Abstract

179 Background: Racial disparities in hospice care are well documented for patients with cancer, but the existence, direction, and extent of disparity findings are contradictory across the literature. Current methods to identify racial disparities aggregate data to produce single-value quality measures that exclude important patient quality elements, such as timing of initiation and length of stay, and, consequently, lack information to identify actionable equity improvement insights. Our goal was to develop an explainable machine learning approach that elucidates healthcare disparities and provides more actionable quality improvement information. Methods: We infused clinical information with an engineering systems modeling approach, and data science to develop a time-by-utilization profile per patient group at each hospital. We applied this approach to US Medicare hospice utilization data for a patient cohort of beneficiaries with poor-prognosis advanced cancer that died April-December 2016. We calculated the difference between group profiles for people of color and white people to identify racial disparity signatures. Using machine learning, we clustered racial disparity signatures across hospitals and compared these clusters to classic quality measures and hospital characteristics.
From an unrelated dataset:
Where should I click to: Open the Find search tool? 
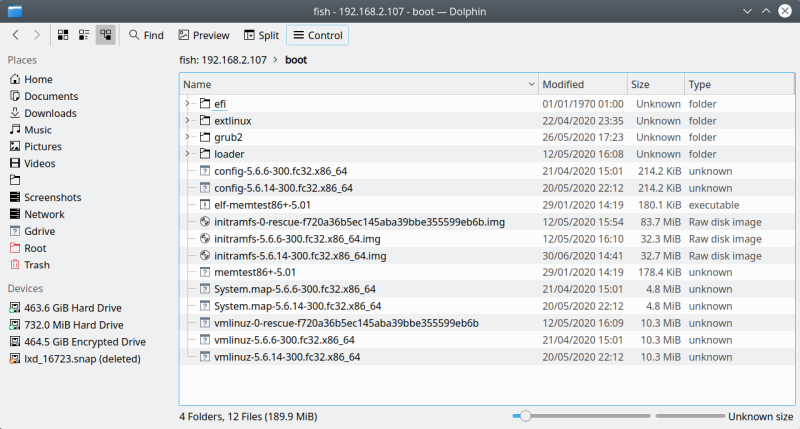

Results: With 45,125 patients across 362 hospitals, we identified 7 clusters; 4 clusters (n=190 hospitals) showed more hospice utilization by people of color than White people, but at varying times, 2 clusters (n=106) showed more white patient hospice utilization than people of color, and 1 cluster (n=66) showed no difference. We found no evidence that quality measures or hospital characteristics explain the shape of disparity signatures. Our approach of explicitly incorporating time ``informs" machine learning to explicitly design for an understanding of racial disparities. Our findings suggest unique and heterogeneous within-hospital racial disparity behaviors that cannot be predicted from quality measures or exogenous hospital characteristics and show how the true shape of disparities can be distorted through the lens of quality measures. Conclusions: The developed informatics approach is first to elucidate the shape of hospice racial disparities within hospitals algorithmically from administrative claims data. Racial disparity signatures that may help explain mixed literature findings and highlight the importance of developing bespoke equity solutions.